Aberrant AA metabolism has been suggested to play an important role in the development of human oral cancer, with the involvement of both cyclooxygenase (Cox) and lipoxygenase (Lox) pathways (5). During carcinogenesis the dynamic equilibrium between the Lox pathways may be disturbed and shift from the anti-carcinogenic (15-Lox) towards the pro-carcinogenic (5-, 8- and 12-Lox) pathways (6). The 5-Lox pathway has been well studied in inflammation and can lead to the formation of several groups of major metabolites: LTA4H dependent biosynthesis of LTB4, leukotriene C4 synthase (LTC4S) dependent biosynthesis of cysteinyl leukotrienes (LTC4, LTD4 and LTE4), 5-hydroxyeicosatetraenoic acid (5-HETE) and 5-oxoETEs (7). These metabolites have been shown to recruit and activate inflammatory cells, increase vascular permeability and induce smooth muscles contraction (8).
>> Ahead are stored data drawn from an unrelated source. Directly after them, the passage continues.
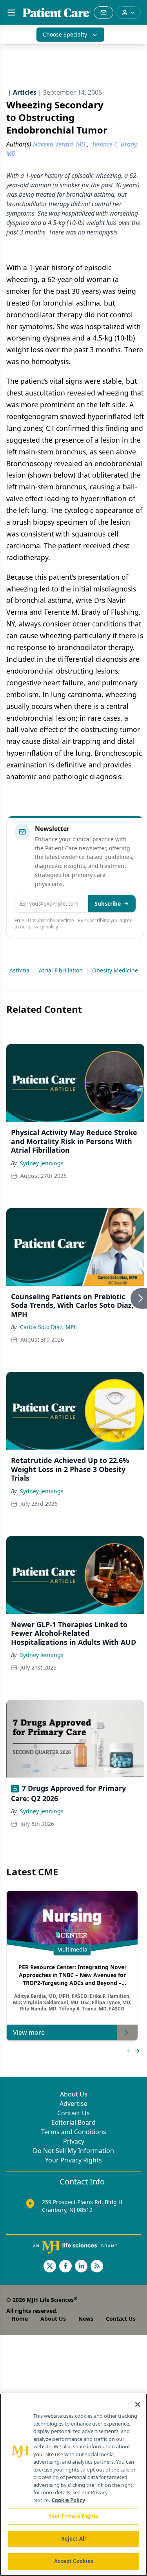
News (85, 2318)
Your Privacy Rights (73, 2160)
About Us (73, 2094)
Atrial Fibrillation (61, 970)
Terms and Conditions (73, 2131)
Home (19, 2318)
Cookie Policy (68, 2500)
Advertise (73, 2103)
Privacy (73, 2141)
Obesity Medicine (115, 970)
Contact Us (73, 2113)
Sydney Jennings (42, 1163)
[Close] (137, 2404)
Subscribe (107, 903)
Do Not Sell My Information (73, 2150)
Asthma (19, 970)
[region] (73, 2484)
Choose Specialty (65, 34)
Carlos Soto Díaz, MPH (49, 1327)
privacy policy (43, 926)
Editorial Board (73, 2122)
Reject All (73, 2538)
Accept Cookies (73, 2561)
In addition, 5-Lox knockout mice were found to be more resistant to inflammation or certain inflammation-associated diseases (e.g. atherosclerosis), but more susceptible to infections, than wild-type mice (9).
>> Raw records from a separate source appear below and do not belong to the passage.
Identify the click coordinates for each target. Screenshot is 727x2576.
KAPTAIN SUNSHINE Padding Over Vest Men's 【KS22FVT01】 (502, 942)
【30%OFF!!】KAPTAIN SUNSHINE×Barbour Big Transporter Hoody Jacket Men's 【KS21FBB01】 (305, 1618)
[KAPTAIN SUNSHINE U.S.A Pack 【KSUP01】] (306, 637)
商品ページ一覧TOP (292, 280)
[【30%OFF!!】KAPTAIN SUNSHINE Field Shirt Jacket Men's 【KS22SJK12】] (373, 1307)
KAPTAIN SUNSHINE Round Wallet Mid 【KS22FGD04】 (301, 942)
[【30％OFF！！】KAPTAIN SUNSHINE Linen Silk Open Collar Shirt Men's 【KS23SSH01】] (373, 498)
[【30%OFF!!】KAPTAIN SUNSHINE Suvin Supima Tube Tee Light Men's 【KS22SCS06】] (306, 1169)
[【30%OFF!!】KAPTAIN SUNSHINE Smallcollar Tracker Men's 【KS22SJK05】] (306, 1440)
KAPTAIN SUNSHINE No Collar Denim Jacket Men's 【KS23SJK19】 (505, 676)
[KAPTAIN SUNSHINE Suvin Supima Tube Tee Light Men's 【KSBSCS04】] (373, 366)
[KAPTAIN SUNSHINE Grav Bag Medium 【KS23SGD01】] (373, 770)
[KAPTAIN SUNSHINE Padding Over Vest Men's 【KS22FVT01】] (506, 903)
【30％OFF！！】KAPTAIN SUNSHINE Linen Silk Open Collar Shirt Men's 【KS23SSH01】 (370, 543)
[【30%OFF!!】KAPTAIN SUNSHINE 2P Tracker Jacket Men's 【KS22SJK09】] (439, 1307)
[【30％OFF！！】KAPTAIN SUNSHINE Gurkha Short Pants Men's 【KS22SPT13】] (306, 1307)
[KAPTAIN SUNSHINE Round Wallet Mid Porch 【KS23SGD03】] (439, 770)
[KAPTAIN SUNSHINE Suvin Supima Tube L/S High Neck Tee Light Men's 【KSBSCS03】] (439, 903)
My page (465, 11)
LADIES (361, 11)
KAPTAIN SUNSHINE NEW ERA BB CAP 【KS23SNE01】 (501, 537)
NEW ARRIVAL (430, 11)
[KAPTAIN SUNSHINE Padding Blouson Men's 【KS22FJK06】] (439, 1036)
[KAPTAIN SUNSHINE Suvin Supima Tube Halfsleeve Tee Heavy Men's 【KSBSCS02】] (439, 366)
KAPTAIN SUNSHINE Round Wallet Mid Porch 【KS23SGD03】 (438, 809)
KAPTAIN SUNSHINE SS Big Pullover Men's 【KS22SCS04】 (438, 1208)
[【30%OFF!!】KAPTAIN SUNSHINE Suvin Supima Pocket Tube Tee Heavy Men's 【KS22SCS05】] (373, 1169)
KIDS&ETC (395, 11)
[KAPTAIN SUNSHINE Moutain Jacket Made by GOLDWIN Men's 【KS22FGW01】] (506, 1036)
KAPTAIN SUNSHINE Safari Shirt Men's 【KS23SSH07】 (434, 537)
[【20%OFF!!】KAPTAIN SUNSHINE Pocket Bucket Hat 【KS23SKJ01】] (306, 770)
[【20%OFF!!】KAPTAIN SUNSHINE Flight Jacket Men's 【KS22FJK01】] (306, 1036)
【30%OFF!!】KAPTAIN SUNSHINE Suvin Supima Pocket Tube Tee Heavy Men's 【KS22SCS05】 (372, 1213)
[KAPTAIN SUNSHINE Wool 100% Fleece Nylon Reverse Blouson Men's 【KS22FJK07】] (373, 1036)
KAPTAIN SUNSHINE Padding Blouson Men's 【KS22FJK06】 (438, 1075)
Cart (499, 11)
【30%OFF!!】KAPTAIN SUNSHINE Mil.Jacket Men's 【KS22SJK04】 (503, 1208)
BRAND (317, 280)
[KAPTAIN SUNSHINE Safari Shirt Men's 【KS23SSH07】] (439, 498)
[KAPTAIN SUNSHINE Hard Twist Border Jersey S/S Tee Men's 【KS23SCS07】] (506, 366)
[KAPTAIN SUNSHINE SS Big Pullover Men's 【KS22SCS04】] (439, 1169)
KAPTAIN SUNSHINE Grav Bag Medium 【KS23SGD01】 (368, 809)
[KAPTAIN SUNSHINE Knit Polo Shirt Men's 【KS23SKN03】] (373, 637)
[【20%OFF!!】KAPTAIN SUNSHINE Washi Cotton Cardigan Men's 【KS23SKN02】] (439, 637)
Recently, 5-Lox has been shown to be overexpressed in prostrate (10), pancreatic (11), colon (12), bladder (13), testicular (14), and esophageal cancers (15). In colon cancer, 5-Lox overexpression was also negatively associated with clinical prognosis (12). In pancreatic cancer cells, 5-Lox played an important role in mediating oxidative stress and cell survival induced by extracellular matrix (16). Inhibitors of the 5-Lox pathway were shown to possess anti-proliferative and pro-apoptotic activities in various cancer cells (17–21). In vivo, these inhibitors suppressed carcinogenesis in animal models of lung (22), skin (23), pancreatic (24,25) and esophageal cancers (15). In the oral cavity, LTB4 was found to be 10- to 30-fold higher in hamster and human squamous cell carcinoma (SCC) than in normal tissues (26). We have shown previously that 5-Lox was overexpressed in hamster and human oral cancer, and zileuton, a specific 5-Lox inhibitor, was able to suppress the development of 7,12-dimethylbenz[a]anthracene (DMBA)-induced SCC in hamster cheek pouch (27). The above data suggested an important role of the 5-Lox/LTA4H pathway in the pathogenesis of oral cancer.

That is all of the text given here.